WRITTEN REQUEST A: According to the Hacker News discussion of the Odin language, which kinds of types does Odin treat as "special" so that they support `or_return`?
WRITTEN REQUEST B: Pick up the Hacker News discussion of the Odin language after its final sentence and continue it.

EXCERPT PROVIDED:

==============================

Hacker News new | past | comments | ask | show | jobs | submit login

I don't understand the point of this. When I say "Go flavour" I thought it would have lightweight threads like Go, but there is no mention of that in the description page. So it's another uninteresting curly brace language as far as I can tell. I'd rather use one with more traction.





"go flavour" refers to the similarity in the design philosophy, and some of the features. That said, it's still not Go.

For example, "errors as values" is a point that Odin makes, but it does make it in a slightly different light from Go. Whereas Go has an `error` type that encompasses all errors, Odin does not. Instead, it treats some types (booleans, enums, unions) as "special", in that they support things like `or_return`, which are typically your error propagation statements. Oh yeah, `or_return` is another big point, it does simplify a lot of `if err != nil { return err }` type of code.

And another big similarity to Go is the declaration syntax. It was inspired by one of Rob Pike's (iirc) comments on twitter about how they should have used a different syntax for Go instead.

==============================

EXTRACTED RECORDS:
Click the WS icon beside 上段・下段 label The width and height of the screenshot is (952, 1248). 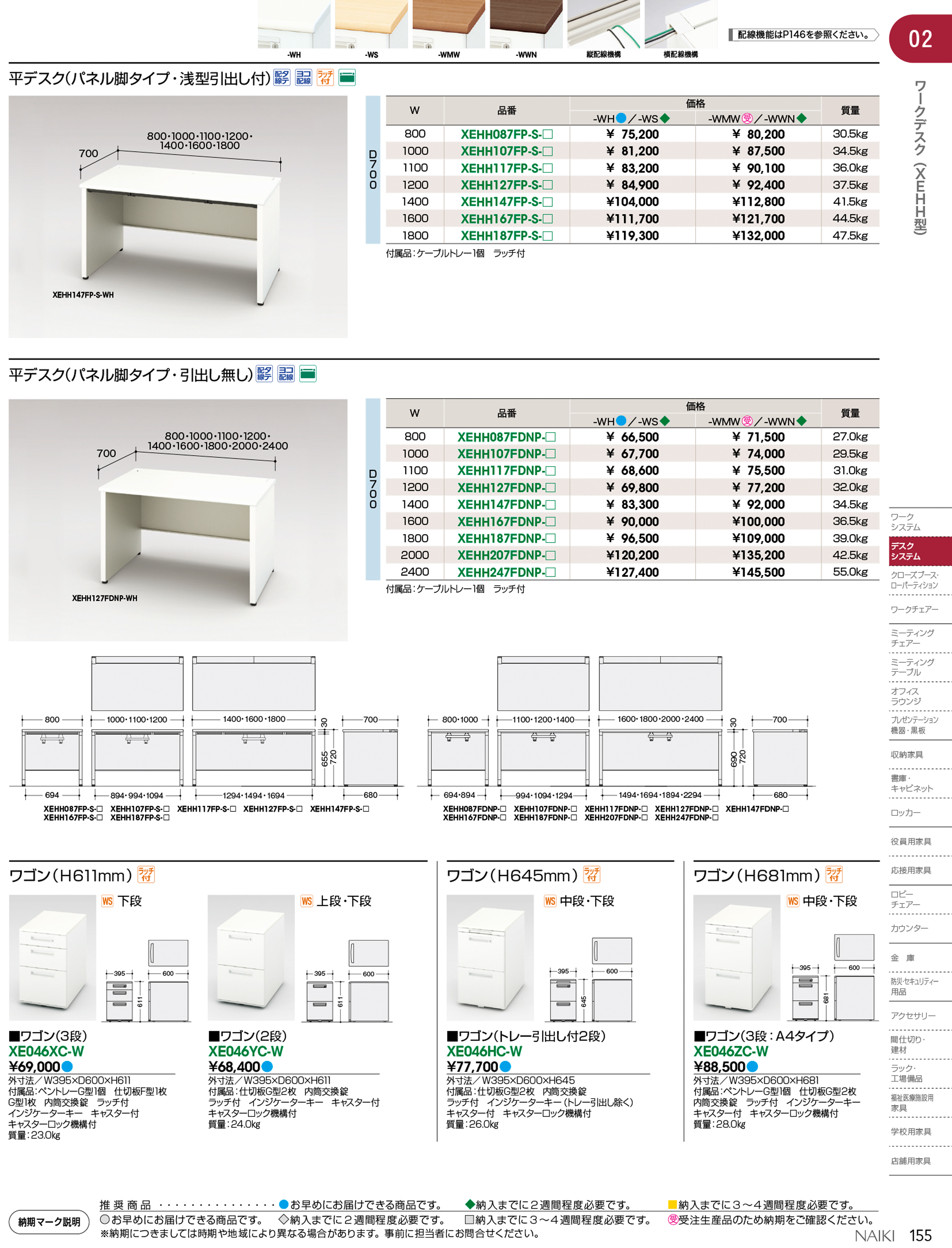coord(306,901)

==============================

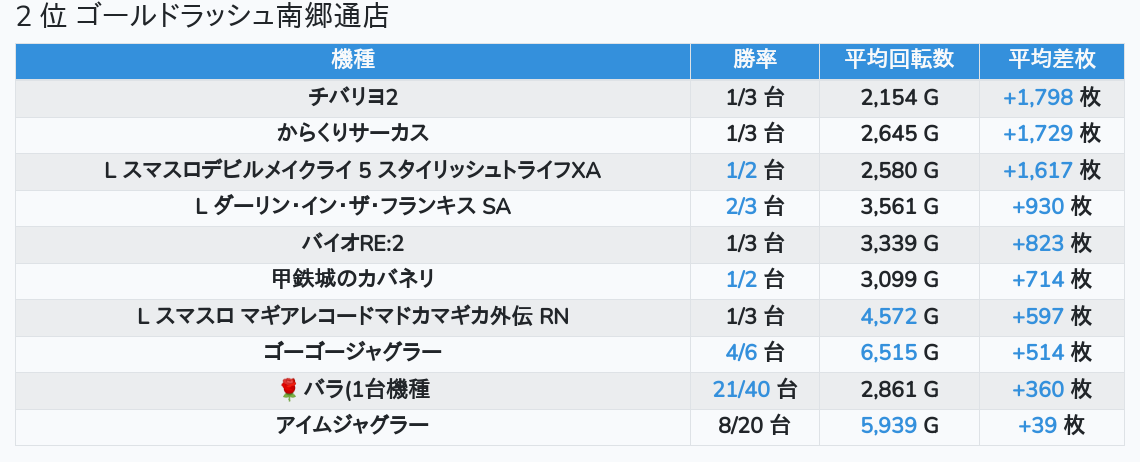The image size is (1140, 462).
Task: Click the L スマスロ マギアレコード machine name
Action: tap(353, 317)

==============================

REPLY A: Booleans, enums, and unions.

REPLY B:
From personal experience though, there are some things in Odin that I wish Go had. Its features play along together so nice, and it's so satisfying having three different language features come together in a nice logically-coherent simple way. That said, I don't think Odin is capable of replacing Go. Things like server-side logic and lightweight threads are probably where Go still excels at and beats Odin.

For systems-level programming I'd pick Odin though.


I just don't see the surface syntax as mattering that much. When I see "Go", I think lightweight threads, channels, and GC. Stuff like the declaration syntax is way down the list. Thanks though.

Well, you are right, these are big features of Go, but I think the design philosophy is the other half of the language that makes it what it is.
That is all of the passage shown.